Initially, the LCD-DOAEL technique takes place, and the GF approach is applied to eliminate the noise in the biomedical images. GF is a popular image-processing algorithm intended to blur or smooth an image²⁵. The underlying idea behind GF is to convolute the image with Gaussian kernels, a 2D distribution considered by a bell-shaped curve. The convolutional function includes sliding the Gaussian kernel over each image pixel, and the neighbouring pixels contribute to the weighted average for each position according to the Gaussian distribution. The GF is highly efficient in reducing high-frequency noise in the image while preserving edges and details. The extent of blurring or smoothing is controlled by the variance of Gaussian kernels—a significant variance leads to the smooth, broad bell curve, resulting in substantial blurring.

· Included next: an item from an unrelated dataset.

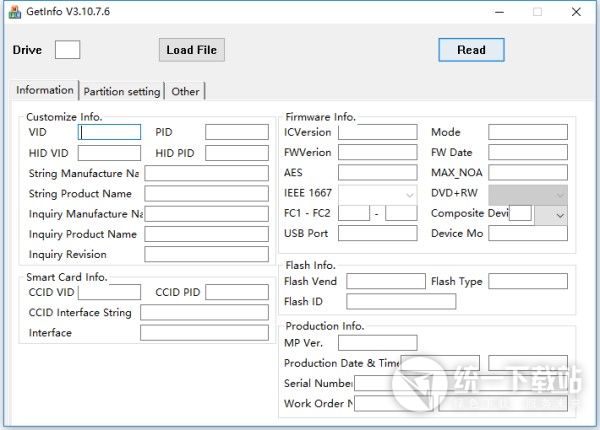Image resolution: width=600 pixels, height=430 pixels.
Task: Open the Other tab
Action: tap(185, 91)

MobileNetv2 feature extractor

The MobileNetv2 model can be employed for the feature extraction process. CNN is the foundation of innovative image classification technology. It is a kind of NN model where convolution is applied for a single layer rather than matrix multiplication²⁶. In contradiction to NN, which treats all the components of source images as input, convolution considers neighbourhood pixels, considerably improving the network efficiency. MobileNet is based on a simplified design that constructs lightweight DTL using a depthwise separable convolutional layer. The basis of MobileNet architecture is a convolution feature map that considerably affects the typical convolutional layer into a depthwise convolution (DWC) and an 11-convolution called a pointwise convolution (PWC). The DWC for MobileNet exploits one filter for all the network interfaces. Then, the outcome of the DWC is combined with the PWC using 11 convolutions. Typical convolution integrates input into new output series in a single iteration while filtering the input. The DWC can classify this into two layers, one for integration and another for filtration. This leads to a considerable reduction in framework and computation size. Figure 2 demonstrates the framework of MobileNetv2.

Fig. 2

Architecture of MobileNetv2.

As a third version of MobileNet, MobileNetV2 is a highly efficient and lightweight DL method that satisfies the requirements of peripheral computing systems and mobile devices and excels in resource-constraint environments. MobileNetV2 is intended to have a balance between model size and computation efficacy. Based on integrating the "bottleneck” layer, this model primarily consists of depthwise separable convolution. This layer significantly decreases computation difficulty and model parameters, optimizing the accuracy while retaining model capacity. MobileNetV2 is also defined by the efficient approach of "inverted residuals". The paradigm strikes a balance between a linear constraint and lightweight expansion, improving the adaptability and efficiency of the model. Furthermore, MobileNetV2 integrates the “squeeze-and-excitation” model that enhances its capability for capturing crucial features by re-sizing the channel-specific feature response. The proposed model concludes with the FC layer having the class size and the 'LogSoftmax' activation function for class prediction. The MobileNetV2 is used to provide a visual representation of the structural model. The architecture of MobileNetV2 can accommodate various constraints and applications, which makes it an essential component in DL and CV.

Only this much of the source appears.